Die Beklagte ist der Internetmarktplatz eBay, denn auf diesem wurden Schwimmscheiben aus China angeboten, welche nicht die zwingend notwendigen Aufdrucke trugen. Dies war bereits auf den Präsentationsbildern auf der Plattform zu erkennen. Auch eine EU-Konformitätserklärung oder eine Baumusterprüfbescheinigung für die Schwimmscheiben war nicht vorhanden.
Die Klägerin mahnte dies mehrmals schriftlich gegenüber eBay an.
Schließlich verklagte sie eBay auf Unterlassung. Das Landesgericht wies die Klage ab, doch vor dem OLG hatte die Berufung überwiegend Erfolg.
eBay hat es nun zu unterlassen, Angebote zu platzieren, auf deren Bildern schon zu erkennen ist, dass notwendige Angaben (wie CE-Kennzeichnung und Hersteller-Angaben) fehlen.
Auch das „notice and take down“-Prinzip reicht nicht mehr aus. Dieses beschreibt, dass eBay Angebote unverzüglich sperren muss, wenn eBay auf Rechtsverletzungen hingewiesen wird (wie es im vorliegenden Fall war). eBay muss nun auch „Vorsorge treffen, dass es möglichst nicht zu weiteren Verstößen der beanstandeten Händler-Accounts komme“ (Pressemitteilung des OLG).

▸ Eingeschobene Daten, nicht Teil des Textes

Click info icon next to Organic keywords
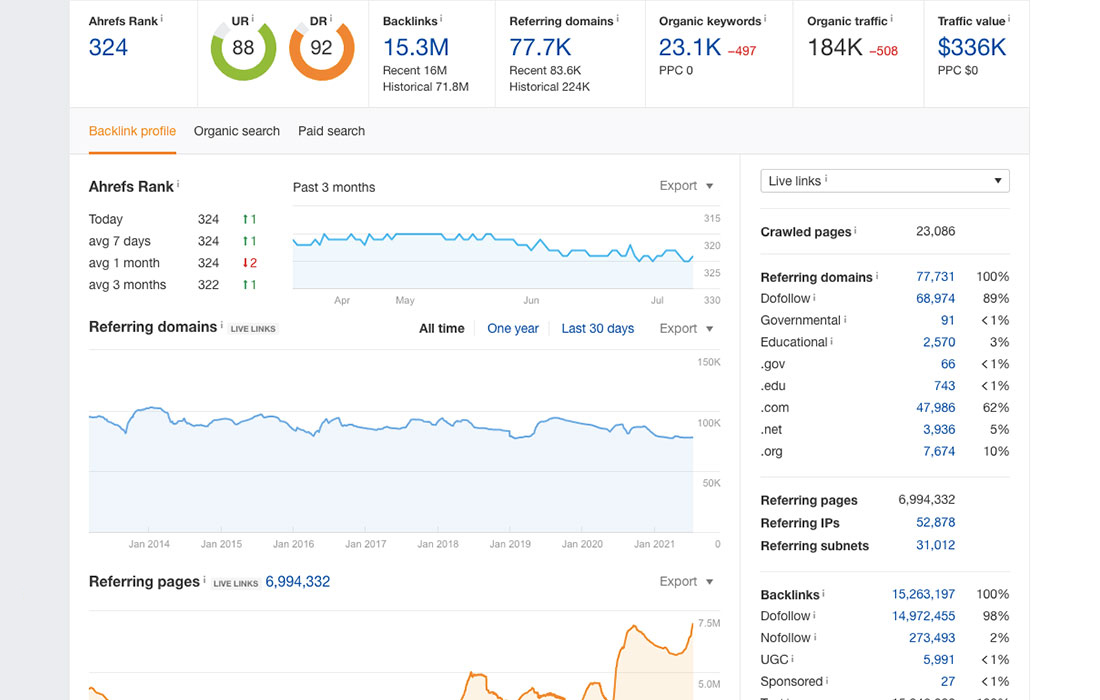1100x700 pixels. (x=766, y=18)
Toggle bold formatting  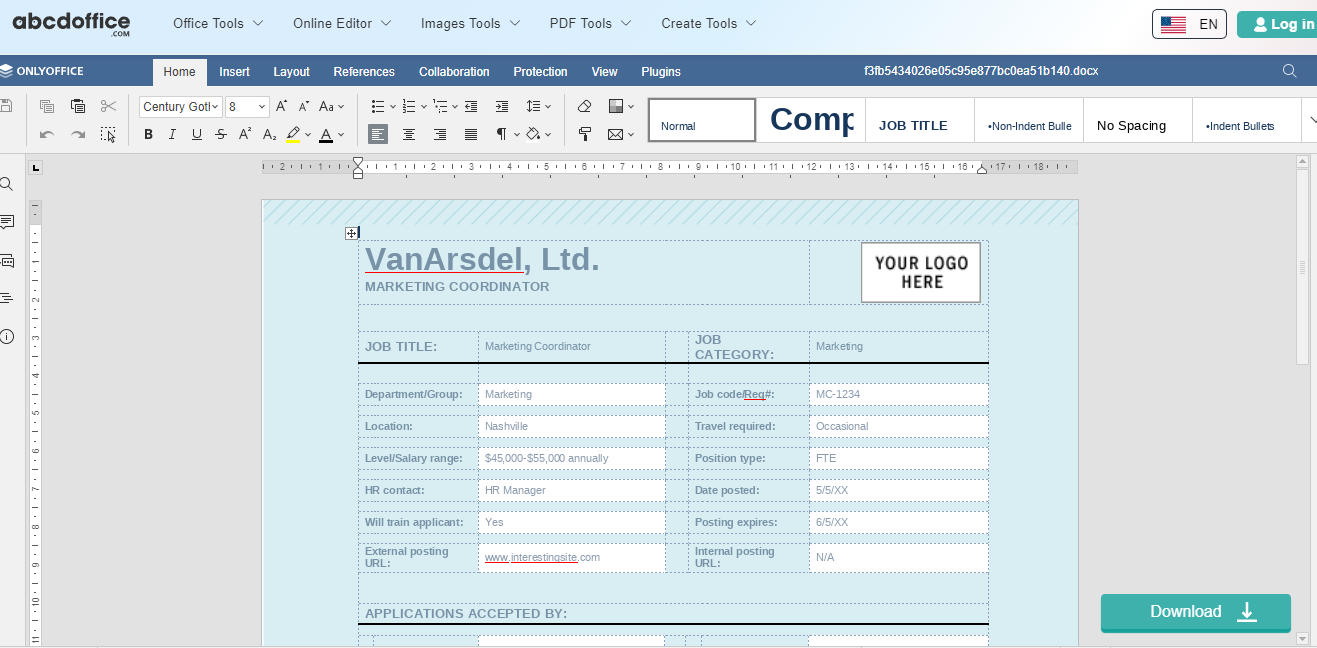(148, 134)
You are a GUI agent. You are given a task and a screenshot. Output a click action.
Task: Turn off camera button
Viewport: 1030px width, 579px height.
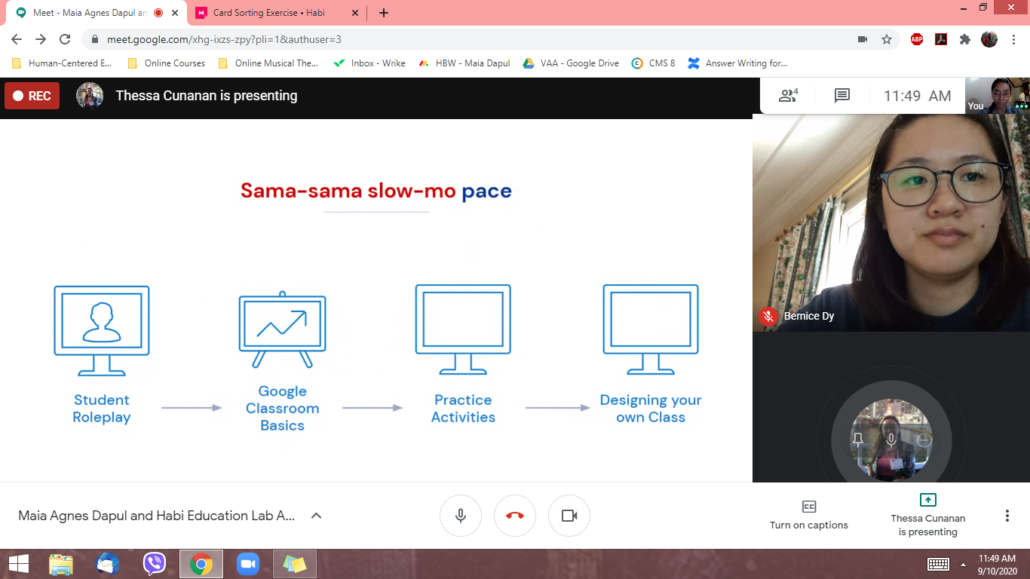[569, 516]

Die daraus folgenden Prüfungspflichten sieht das OLG als zumutbar, weil die Produkte leicht identifizierbar seien und das Geschäftsmodell von eBay weder gefährdet noch unverhältnismäßig erschwert. Das OLG empfiehlt eBay eine Filtersoftware. Als nicht zumutbar sieht das OLG die Überprüfung, ob Kennzeichnungen zu Recht angebracht und Vorschriften hinsichtlich der Sicherheit tatsächlich eingehalten werden. Dies war jedoch auch kein Streitgegenstand in diesem Fall.
Die Entscheidung ist nicht rechtskräftig. Mit der Nichtzulassungsbeschwerde kann die Zulassung der Revision vor dem BGH begehrt werden.
Auch wenn das Urteil noch nicht in engem Zusammenhang mit der Marktüberwachungsverordnung steht (das vorausgehende Urteil durch das Landesgericht Frankfurt am Main wurde am 16.10.2019 gefällt), sehen wir dieses Urteil als richtungsweisend für weitere Entwicklungen in diesem Bereich.
Wir können erwarten, dass uns ähnliche Urteile in Bezug auf eBay und Amazon noch öfter begegnen werden.